[Python-Dev] Re: [Python-checkins] python/dist/src/Lib textwrap.py,1.18,1.19
Martin v. Löwis
martin@v.loewis.de
11 Dec 2002 17:53:56 +0100
Greg Ward <gward@python.net> writes:
> My attitude is that textwrap should work on European languages, whether
> they are encoded in 8-bit "ASCII" or Unicode.
Please, don't assume any specific encoding. Why is Latin-1 better than
KOI8-R? The only encoding that is truly better than all others is
ASCII, since virtually all other encodings have ASCII as a subset
(except for the EBCDIC ones, and, with limitations, the ISO-2022
ones).
Also, you'll find more-and-more European languages encoded in UTF-8,
so your support would be useless and give wrong results.
[If you meant to suggest no specific processing for disregard
this comment]
> I suspect that passing an arbitrary Unicode string to it is
> meaningles -- what the heck does it even mean to wrap a string of
> Chinese or Hebrew or Devangari characters?

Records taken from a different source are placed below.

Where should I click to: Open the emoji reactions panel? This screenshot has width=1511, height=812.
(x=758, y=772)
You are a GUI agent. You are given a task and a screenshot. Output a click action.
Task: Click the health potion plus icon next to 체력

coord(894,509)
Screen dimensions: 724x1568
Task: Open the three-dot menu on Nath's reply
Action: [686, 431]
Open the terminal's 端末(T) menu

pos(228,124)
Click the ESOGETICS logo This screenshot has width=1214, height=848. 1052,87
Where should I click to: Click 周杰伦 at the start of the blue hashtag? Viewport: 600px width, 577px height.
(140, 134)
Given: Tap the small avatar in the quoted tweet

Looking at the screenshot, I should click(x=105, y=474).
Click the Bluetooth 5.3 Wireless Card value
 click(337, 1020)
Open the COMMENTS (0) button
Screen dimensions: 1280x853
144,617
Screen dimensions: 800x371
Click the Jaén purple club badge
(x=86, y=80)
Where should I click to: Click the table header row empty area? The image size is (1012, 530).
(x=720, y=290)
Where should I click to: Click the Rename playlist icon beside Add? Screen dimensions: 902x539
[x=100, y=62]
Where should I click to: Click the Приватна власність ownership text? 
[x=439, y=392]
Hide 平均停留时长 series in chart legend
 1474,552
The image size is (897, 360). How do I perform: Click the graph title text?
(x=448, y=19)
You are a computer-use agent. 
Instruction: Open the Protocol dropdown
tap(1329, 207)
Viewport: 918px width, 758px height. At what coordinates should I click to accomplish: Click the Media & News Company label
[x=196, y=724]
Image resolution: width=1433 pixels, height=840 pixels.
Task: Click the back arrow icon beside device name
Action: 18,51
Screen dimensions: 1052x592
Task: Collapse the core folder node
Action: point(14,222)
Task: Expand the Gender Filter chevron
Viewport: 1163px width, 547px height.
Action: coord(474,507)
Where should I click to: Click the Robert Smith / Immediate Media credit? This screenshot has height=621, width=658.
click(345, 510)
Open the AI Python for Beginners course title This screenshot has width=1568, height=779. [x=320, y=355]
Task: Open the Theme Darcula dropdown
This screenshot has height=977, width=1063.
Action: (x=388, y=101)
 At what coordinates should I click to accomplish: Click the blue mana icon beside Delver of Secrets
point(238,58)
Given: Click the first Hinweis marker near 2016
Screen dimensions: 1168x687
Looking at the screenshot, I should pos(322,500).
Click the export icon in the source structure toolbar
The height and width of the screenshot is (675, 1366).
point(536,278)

Beats me, and I think
> they're out of scope for textwrap.
Actually, the Unicode database has "line-breaking properties". Those
are not yet incorporated into unicodedata, but that could be used to
meaningfully extend the module to Unicode.
> So: do I even need to worry about the cornucopia of Unicode whitespace
> characters at all? Or can I sweep that can of worms under the rug?
> (Pardon the horribly mixed metaphor.)
Sweep away.
Regards,
Martin